Read the opposing arguments from Optimist Prime and Bleacher Fan.

When considering a quarterback to build an NFL franchise around a lot of names come to mind. Names like Tom Brady, Peyton Manning, and Drew Brees, for example. But today I propose a more subtle and often underrated candidate – Mark Sanchez.

While Sanchez may not seem like the obvious choice, he is no doubt one of the most talented quarterbacks in the NFL. He has quietly turned around a less than stellar New York Jets franchise and has shown flashes of brilliance along the way. He has handled the pressures of playing in the New York market under constant media scrutiny with relative ease. Sanchez rises to the occasion in big game situations, and in all likelihood still hasn’t peaked in terms of his maximum ability. What more could a franchise ask for?

People often forget that Mark Sanchez is young. He is currently wrapping up his sophomore season as a professional but has already accomplished some incredible things. In 2007 – two years before Sanchez’s arrival – the Jets were a 4-12 team. They had virtually nowhere to go but up. The next season the team thought it had lucked into an answer for its quarterback issues in landing Brett Favre, but Favre’s brief tenure in the Big Apple was a band-aid for the Jets problems at best. Under Favre the Jets improved to a 9-7 record, but any progress the team experienced was offset by the transition to a new head coach, and then rookie quarterback in Sanchez in 2009.

Sanchez certainly had big shoes to fill in coming in after #4, but he did so in incredible fashion. In his first year as a pro Mark Sanchez led the Jets to another regular season 9-7 record, and then a deep playoff run that took them within one game of the Super Bowl – and that was as a rookie.

This season Sanchez is right back at it again, and he has dispatched both the Colts and the Patriots in the process. It speaks volumes of his composure and talent that Sanchez can not only hang with, but beat the biggest names in the NFL today – a feat he is not supposed to be able to pull off. He has again taken the Jets to within one win of the Super Bowl, and all that stands in his way is the Pittsburgh Steelers. He has only thrown one interception in the playoffs this season and is getting hot at the right time, as evidenced by his three touchdown performance against the Patriots. That is quite an impressive season for a second year guy, especially considering most players struggle in the midst of the dreaded “sophomore slump.”

Sanchez is still making huge stride, too. He was perfect through the first five games of this season throwing eight touchdowns and zero interceptions. While he began to struggle with turnovers during the second half of the season, critics ignored the fact that he continued to win games. From his rookie to his second season he created statistical gains across the board.
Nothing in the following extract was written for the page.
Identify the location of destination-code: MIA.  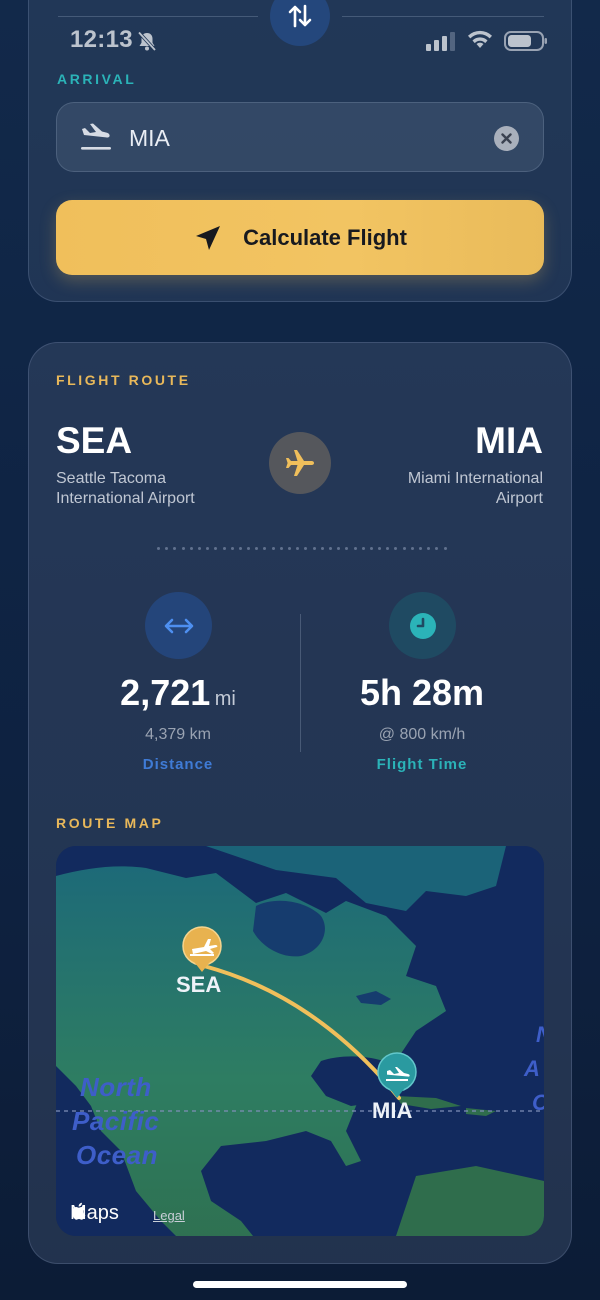
(509, 440).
During the regular season this year Sanchez passed for his first 3,000 yard season and saw his total passing touchdowns outnumber his interceptions. Those are all the hallmarks of progress, and that is something you want to see in a franchise quarterback.

Another great thing about Sanchez is that he is eager to be molded into a better player. Last season when he was criticized for a reckless and awkward sliding ability that was bound to get him hurt, he responded immediately. Instead of getting defensive and making excuses he addressed the issue head on… or rather feet first, the next time. Sanchez worked with New York Yankees manager Joe Girardi to learn how to slide in a safer, more effective manner. You don’t see that type of humbleness and eagerness in many franchise quarterbacks.

The guy is a great quarterback, and as long as he continues to improve he should see a ring very soon. He’s got the skills and growth a coach wants to see, but most importantly he has the intangibles that make a winner on the biggest stage possible. In a real life fantasy draft, any coach would be lucky to take him first and build a winning program around him.